Headline: Court refuses to resolve split over whether companies in bankruptcy can keep nonassignable contracts, leaving lower courts’ tests intact and affecting firms with patent or copyright licenses.
Holding: The Court declined to review the split over whether a company reorganizing in bankruptcy may assume nonassignable contracts, leaving the lower courts’ conflict between the hypothetical and actual tests unresolved.
- Leaves lower-court split over contract assumption unresolved.
- Creates continued uncertainty for reorganizing firms with nonassignable licenses.

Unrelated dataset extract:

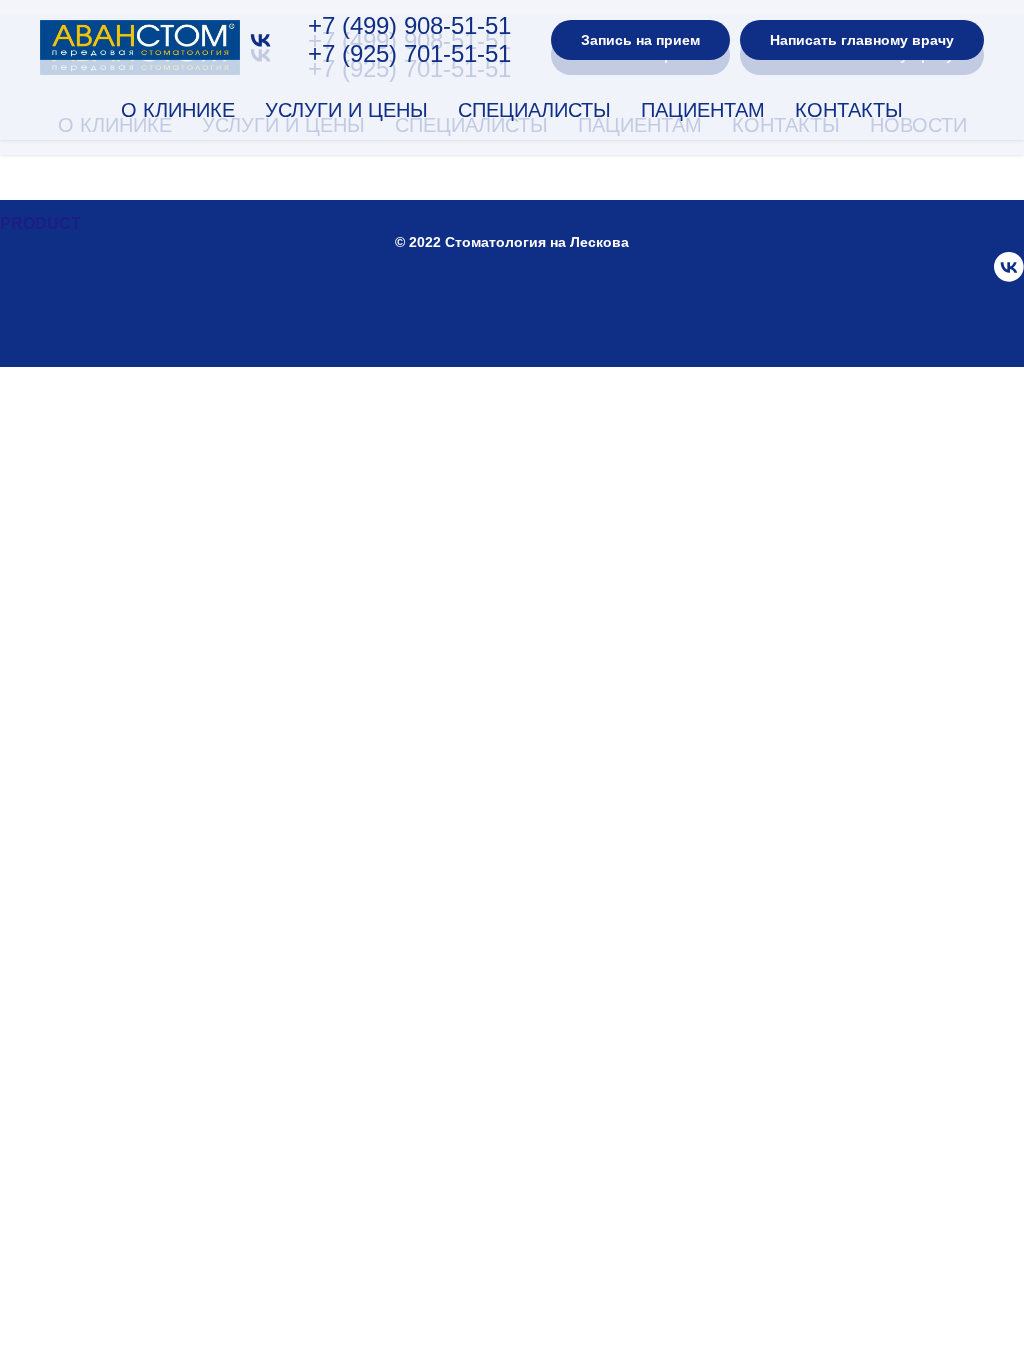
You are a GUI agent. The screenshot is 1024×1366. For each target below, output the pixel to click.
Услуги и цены (346, 110)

- Allows contract counterparties to retain leverage in some courts.
Summary
Background
A company trying to reorganize under Chapter 11 (known as a debtor-in-possession) and the other parties to its contracts disagree about whether the reorganizing company can keep and continue performing contracts that cannot be assigned to someone else. The conflict turns on Section 365 of the Bankruptcy Code and affects leases, ongoing contracts, and licenses. Some appeals courts apply a “hypothetical test” that bars assumption if the contract could not be assigned. Other courts use an “actual test” and allow assumption so long as there is no real intent to assign. The Ninth Circuit adopted the hypothetical test, and other courts vary in their approach.
Reasoning
The central question was whether the Supreme Court should take this case to resolve the split about assuming nonassignable contracts. Justice Kennedy, joined by Justice Breyer, explained that although the dispute is important for bankruptcy courts and businesses, this particular case was not a suitable vehicle for deciding the issue. The statement notes that resolving the question here might require first answering related state-law and trademark-protection issues. For those reasons, the Court declined to review the matter and left the lower-court disagreement undisturbed.
Real world impact
Because the Court denied review, the disagreement among lower courts remains. Companies that depend on patent or copyright licenses and other nonassignable contracts may still face different outcomes in different courts. The decision to deny review is not a final ruling on the legal question, so the issue could be settled later in a different case that is better suited for review.